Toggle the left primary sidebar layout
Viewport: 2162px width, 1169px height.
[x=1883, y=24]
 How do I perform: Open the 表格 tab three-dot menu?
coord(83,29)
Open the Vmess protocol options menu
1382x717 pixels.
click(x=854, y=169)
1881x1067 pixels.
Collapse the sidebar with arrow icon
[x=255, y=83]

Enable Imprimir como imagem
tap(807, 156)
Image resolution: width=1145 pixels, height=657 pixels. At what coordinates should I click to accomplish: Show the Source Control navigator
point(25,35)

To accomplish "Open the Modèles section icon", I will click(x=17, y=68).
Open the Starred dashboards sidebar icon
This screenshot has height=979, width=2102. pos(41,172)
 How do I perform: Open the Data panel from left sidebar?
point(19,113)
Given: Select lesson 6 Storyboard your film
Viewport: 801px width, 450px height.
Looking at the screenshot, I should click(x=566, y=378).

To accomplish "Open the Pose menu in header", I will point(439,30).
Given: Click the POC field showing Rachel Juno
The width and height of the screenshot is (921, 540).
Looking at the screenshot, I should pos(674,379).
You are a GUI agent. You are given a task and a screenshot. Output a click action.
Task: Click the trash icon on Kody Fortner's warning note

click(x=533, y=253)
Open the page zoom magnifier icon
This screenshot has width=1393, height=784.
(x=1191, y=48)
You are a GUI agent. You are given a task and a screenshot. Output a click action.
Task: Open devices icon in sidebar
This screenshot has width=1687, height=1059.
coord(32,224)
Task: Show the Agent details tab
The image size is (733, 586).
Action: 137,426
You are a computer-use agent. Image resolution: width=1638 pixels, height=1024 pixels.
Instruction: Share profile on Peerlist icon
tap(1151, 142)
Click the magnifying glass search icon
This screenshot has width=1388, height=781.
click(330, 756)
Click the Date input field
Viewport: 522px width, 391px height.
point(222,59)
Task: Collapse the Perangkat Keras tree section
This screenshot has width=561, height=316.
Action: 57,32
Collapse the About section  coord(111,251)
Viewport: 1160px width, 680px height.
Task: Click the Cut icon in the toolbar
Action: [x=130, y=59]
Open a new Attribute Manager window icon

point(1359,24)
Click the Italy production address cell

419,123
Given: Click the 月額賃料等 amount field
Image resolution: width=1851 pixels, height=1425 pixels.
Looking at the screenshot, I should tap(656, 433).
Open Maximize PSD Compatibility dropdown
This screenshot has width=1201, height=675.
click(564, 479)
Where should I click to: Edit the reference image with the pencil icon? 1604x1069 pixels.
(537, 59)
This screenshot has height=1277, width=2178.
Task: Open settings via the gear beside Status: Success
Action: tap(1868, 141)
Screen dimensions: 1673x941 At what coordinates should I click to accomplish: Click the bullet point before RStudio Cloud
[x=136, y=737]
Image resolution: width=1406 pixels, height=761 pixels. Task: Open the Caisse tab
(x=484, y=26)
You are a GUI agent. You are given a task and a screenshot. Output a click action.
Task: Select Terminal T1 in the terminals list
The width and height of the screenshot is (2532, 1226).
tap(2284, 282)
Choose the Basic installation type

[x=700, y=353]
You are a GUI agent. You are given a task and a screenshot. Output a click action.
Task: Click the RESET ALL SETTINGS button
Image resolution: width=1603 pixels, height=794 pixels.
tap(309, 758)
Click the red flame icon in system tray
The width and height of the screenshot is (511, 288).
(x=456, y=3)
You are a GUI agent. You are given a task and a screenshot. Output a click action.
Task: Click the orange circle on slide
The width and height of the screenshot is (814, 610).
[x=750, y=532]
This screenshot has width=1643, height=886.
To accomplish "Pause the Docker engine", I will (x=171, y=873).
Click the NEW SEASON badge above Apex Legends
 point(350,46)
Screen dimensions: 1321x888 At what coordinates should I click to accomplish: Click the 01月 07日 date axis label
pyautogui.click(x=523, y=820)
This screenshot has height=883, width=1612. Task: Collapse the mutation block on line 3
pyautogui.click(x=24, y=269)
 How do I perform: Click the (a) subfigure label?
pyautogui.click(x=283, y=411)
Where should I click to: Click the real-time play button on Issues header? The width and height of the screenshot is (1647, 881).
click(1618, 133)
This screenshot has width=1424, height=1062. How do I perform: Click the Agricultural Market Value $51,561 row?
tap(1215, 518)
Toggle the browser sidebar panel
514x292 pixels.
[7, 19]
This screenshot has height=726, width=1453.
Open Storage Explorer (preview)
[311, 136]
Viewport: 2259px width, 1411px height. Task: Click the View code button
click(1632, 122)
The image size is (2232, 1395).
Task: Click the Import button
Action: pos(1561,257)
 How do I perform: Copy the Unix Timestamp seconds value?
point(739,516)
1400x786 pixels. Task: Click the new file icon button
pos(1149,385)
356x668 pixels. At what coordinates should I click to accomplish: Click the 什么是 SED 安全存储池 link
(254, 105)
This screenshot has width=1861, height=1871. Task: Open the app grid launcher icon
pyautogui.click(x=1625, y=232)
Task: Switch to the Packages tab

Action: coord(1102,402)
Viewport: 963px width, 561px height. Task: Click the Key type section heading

# # # # # # #

WHAT IS BEING ASKED:
Output exactly the lines above, from the one holding "Task: Click the RESET ALL SETTINGS button" through the end of the data, including the first and last.

RESULT OF THIS TASK:
Task: Click the RESET ALL SETTINGS button
Image resolution: width=1603 pixels, height=794 pixels.
tap(309, 758)
Click the red flame icon in system tray
The width and height of the screenshot is (511, 288).
(x=456, y=3)
You are a GUI agent. You are given a task and a screenshot. Output a click action.
Task: Click the orange circle on slide
The width and height of the screenshot is (814, 610).
[x=750, y=532]
This screenshot has width=1643, height=886.
To accomplish "Pause the Docker engine", I will (x=171, y=873).
Click the NEW SEASON badge above Apex Legends
 point(350,46)
Screen dimensions: 1321x888 At what coordinates should I click to accomplish: Click the 01月 07日 date axis label
pyautogui.click(x=523, y=820)
This screenshot has height=883, width=1612. Task: Collapse the mutation block on line 3
pyautogui.click(x=24, y=269)
 How do I perform: Click the (a) subfigure label?
pyautogui.click(x=283, y=411)
Where should I click to: Click the real-time play button on Issues header? The width and height of the screenshot is (1647, 881).
click(1618, 133)
This screenshot has width=1424, height=1062. How do I perform: Click the Agricultural Market Value $51,561 row?
tap(1215, 518)
Toggle the browser sidebar panel
514x292 pixels.
[7, 19]
This screenshot has height=726, width=1453.
Open Storage Explorer (preview)
[311, 136]
Viewport: 2259px width, 1411px height. Task: Click the View code button
click(1632, 122)
The image size is (2232, 1395).
Task: Click the Import button
Action: pos(1561,257)
 How do I perform: Copy the Unix Timestamp seconds value?
point(739,516)
1400x786 pixels. Task: Click the new file icon button
pos(1149,385)
356x668 pixels. At what coordinates should I click to accomplish: Click the 什么是 SED 安全存储池 link
(254, 105)
This screenshot has width=1861, height=1871. Task: Open the app grid launcher icon
pyautogui.click(x=1625, y=232)
Task: Switch to the Packages tab

Action: coord(1102,402)
Viewport: 963px width, 561px height. Task: Click the Key type section heading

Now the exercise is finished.